Performance - AWS Storage Gateway

Amazon S3 File Gateway documentation has been moved to What is Amazon S3 File Gateway?

Amazon FSx File Gateway documentation has been moved to What is Amazon FSx File Gateway?

Tape Gateway documentation has been moved to What is Tape Gateway?

Performance

This section describes Storage Gateway performance.

Optimizing Gateway Performance

The following bottlenecks can reduce the performance of your Tape Gateway below the theoretical maximum:

  • CPU core count

  • Disk throughput

  • Total RAM count

  • Network bandwidth to AWS

  • Network bandwidth from initiator to gateway

In this section, you can find information about how to optimize the performance of your gateway. The guidance is based on adding resources to your gateway and adding resources to your application server.

Add Resources to Your Gateway

You can optimize gateway performance by adding resources to your gateway in one or more of the following ways.

=== Raw records ===
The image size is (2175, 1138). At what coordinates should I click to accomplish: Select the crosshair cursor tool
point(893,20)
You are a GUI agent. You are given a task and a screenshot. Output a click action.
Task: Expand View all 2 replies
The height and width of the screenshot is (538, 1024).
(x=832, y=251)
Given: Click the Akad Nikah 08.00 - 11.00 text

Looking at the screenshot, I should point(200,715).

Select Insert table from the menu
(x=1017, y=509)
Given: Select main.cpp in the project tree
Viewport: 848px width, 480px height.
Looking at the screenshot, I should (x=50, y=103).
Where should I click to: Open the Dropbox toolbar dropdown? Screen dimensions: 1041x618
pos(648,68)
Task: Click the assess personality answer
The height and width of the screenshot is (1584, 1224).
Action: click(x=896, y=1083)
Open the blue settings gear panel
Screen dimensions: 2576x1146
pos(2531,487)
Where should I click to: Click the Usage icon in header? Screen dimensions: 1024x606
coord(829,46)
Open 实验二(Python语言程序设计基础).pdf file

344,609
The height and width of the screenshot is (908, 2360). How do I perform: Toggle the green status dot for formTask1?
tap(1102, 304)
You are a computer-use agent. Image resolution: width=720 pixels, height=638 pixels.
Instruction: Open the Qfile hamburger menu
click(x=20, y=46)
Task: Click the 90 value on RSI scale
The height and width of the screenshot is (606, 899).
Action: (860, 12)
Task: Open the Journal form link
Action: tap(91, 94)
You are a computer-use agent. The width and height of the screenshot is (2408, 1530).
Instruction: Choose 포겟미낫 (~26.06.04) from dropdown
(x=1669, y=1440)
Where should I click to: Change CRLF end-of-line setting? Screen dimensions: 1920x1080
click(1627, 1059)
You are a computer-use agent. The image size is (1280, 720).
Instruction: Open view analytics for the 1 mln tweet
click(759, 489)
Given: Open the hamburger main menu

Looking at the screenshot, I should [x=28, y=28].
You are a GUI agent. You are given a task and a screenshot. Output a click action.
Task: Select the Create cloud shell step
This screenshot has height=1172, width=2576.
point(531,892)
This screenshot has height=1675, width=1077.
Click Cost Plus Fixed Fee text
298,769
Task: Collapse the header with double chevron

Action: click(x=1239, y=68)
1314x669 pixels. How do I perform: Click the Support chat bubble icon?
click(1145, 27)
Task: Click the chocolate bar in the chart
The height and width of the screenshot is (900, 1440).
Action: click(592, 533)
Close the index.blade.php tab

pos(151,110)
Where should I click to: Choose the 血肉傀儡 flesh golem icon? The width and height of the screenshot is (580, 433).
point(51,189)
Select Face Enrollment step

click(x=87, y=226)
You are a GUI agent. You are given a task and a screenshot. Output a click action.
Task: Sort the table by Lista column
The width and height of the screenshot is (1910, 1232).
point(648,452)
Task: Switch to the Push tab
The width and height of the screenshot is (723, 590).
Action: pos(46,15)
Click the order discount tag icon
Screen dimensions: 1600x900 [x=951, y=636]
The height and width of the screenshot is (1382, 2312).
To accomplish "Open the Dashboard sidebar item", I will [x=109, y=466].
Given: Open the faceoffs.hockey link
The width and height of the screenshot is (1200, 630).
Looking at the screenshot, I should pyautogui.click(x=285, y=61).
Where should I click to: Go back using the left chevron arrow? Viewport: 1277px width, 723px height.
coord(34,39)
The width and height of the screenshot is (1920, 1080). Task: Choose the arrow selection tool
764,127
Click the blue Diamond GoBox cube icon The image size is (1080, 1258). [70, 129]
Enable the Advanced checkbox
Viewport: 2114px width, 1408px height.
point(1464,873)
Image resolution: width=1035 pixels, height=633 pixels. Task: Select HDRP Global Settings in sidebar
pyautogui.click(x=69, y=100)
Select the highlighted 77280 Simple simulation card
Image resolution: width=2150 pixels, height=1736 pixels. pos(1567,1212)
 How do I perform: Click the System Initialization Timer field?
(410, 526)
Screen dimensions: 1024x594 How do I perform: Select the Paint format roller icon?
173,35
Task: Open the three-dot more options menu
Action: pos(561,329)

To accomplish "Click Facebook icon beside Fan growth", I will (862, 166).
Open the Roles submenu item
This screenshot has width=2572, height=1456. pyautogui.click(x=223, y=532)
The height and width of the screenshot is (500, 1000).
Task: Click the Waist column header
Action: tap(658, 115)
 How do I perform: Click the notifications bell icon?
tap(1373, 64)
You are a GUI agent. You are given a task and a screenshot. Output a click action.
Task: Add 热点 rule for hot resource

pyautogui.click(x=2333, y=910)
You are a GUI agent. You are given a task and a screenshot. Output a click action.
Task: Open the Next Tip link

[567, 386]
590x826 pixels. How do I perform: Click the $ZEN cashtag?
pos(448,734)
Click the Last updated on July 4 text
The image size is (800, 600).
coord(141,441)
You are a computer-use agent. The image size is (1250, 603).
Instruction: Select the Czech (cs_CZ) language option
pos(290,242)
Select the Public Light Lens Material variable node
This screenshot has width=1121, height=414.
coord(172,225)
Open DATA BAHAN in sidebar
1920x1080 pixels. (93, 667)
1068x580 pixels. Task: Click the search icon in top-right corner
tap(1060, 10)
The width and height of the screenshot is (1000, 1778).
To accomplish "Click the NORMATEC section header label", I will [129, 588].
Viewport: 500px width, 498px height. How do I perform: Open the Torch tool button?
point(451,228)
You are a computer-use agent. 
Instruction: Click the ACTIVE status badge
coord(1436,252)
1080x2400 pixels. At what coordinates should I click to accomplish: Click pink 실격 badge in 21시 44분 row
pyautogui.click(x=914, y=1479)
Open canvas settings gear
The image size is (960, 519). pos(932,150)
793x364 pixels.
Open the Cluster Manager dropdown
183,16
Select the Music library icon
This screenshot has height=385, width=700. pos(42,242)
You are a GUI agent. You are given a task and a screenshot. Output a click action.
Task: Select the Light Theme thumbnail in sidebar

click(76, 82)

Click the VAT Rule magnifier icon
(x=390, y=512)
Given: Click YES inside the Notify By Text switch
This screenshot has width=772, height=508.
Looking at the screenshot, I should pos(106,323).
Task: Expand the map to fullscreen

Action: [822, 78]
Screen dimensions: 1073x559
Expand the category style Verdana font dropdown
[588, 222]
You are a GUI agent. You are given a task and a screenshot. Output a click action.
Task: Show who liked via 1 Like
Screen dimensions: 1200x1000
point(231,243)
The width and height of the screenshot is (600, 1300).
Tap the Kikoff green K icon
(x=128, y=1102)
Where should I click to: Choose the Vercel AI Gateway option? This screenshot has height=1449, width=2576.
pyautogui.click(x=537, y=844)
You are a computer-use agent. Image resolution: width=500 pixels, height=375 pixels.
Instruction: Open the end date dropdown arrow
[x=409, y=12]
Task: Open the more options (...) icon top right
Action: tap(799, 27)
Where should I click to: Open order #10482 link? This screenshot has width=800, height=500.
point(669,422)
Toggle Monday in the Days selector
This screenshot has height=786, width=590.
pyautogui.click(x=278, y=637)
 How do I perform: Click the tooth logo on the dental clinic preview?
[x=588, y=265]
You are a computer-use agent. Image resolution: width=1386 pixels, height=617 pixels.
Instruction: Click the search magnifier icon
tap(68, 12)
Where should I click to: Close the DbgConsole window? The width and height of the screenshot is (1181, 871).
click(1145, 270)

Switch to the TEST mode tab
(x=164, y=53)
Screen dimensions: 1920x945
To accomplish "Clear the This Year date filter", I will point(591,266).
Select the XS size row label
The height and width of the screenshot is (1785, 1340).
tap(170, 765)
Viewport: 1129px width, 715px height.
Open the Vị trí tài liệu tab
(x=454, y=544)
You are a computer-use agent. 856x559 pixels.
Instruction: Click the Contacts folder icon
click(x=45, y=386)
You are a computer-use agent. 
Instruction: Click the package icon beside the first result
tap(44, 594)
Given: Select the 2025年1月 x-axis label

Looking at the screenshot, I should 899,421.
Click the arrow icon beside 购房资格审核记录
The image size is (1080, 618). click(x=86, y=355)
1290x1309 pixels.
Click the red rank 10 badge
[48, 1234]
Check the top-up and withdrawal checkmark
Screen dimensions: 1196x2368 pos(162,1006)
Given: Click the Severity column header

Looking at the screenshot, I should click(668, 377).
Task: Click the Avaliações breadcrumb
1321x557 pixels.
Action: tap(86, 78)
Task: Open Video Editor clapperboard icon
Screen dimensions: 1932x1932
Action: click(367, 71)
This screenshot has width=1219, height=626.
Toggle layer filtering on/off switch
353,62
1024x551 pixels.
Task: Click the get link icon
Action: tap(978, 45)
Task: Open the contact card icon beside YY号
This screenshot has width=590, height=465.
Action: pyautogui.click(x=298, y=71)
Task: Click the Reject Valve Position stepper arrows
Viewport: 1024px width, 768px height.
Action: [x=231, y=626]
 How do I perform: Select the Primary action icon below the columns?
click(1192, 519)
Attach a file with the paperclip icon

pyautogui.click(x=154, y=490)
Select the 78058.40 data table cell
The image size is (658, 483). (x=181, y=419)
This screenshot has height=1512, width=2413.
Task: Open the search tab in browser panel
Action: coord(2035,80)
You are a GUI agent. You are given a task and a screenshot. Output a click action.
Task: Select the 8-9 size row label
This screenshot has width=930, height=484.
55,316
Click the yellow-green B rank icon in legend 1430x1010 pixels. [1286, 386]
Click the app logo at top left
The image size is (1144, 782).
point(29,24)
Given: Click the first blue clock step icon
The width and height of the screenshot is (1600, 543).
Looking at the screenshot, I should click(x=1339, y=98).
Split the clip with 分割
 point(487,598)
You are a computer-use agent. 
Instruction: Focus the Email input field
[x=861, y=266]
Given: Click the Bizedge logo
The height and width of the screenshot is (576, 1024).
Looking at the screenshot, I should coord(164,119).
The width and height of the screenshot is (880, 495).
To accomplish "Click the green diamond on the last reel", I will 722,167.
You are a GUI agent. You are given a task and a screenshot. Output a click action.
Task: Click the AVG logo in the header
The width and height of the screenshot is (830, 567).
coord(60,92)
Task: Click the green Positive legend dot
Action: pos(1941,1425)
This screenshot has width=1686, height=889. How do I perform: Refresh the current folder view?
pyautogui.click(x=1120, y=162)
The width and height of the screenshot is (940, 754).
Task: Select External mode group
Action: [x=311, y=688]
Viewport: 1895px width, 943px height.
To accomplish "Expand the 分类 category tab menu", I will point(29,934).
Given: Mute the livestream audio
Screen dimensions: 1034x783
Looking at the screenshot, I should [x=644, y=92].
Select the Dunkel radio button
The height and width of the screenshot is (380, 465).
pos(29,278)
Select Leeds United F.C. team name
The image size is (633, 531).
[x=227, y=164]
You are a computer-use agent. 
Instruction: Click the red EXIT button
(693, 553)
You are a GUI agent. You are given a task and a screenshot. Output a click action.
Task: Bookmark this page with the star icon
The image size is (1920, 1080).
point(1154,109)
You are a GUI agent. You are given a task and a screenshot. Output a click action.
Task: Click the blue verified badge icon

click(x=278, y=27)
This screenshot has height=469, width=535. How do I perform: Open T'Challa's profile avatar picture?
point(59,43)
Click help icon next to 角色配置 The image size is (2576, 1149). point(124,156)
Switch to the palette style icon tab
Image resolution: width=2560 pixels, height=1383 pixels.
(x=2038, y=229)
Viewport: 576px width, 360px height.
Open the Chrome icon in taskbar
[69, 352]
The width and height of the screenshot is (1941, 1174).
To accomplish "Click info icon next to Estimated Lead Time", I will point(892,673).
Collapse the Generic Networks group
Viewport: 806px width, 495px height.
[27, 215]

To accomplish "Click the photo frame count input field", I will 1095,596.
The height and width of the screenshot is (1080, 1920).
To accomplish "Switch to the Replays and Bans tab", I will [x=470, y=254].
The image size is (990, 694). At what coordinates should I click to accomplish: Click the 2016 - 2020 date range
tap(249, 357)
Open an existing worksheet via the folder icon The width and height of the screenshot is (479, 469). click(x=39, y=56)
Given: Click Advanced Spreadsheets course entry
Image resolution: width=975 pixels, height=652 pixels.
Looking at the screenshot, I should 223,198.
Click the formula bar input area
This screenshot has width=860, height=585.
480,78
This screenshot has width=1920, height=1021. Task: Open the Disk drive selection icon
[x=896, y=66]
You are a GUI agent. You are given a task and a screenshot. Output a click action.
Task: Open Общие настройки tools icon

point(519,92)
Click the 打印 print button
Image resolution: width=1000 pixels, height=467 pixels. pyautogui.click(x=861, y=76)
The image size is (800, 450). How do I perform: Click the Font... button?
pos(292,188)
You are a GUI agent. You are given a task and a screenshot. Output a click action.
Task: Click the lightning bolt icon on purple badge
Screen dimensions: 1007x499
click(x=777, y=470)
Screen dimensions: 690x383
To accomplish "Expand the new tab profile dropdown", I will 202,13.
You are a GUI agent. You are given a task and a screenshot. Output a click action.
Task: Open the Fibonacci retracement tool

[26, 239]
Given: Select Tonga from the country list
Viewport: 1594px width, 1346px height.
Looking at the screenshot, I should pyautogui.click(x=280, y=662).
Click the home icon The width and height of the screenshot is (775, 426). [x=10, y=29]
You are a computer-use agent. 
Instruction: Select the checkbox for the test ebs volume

=== Exercise tasks ===
[1] Answer these questions about the Storage Gateway performance page:
(a) To what page has the Tape Gateway documentation been moved?
(b) Which bottleneck does the list give right after disk throughput?
(c) What two kinds of additions is the optimization guidance based on?
[2] Copy, word for word, the stretch of the Storage Gateway performance page from "Performance - AWS" through "FSx File Gateway?".

=== Written responses ===
[1]
(a) It has been moved to "What is Tape Gateway?"
(b) Total RAM count.
(c) Adding resources to the gateway and adding resources to the application server.

[2]
Performance - AWS Storage Gateway

Amazon S3 File Gateway documentation has been moved to What is Amazon S3 File Gateway?

Amazon FSx File Gateway documentation has been moved to What is Amazon FSx File Gateway?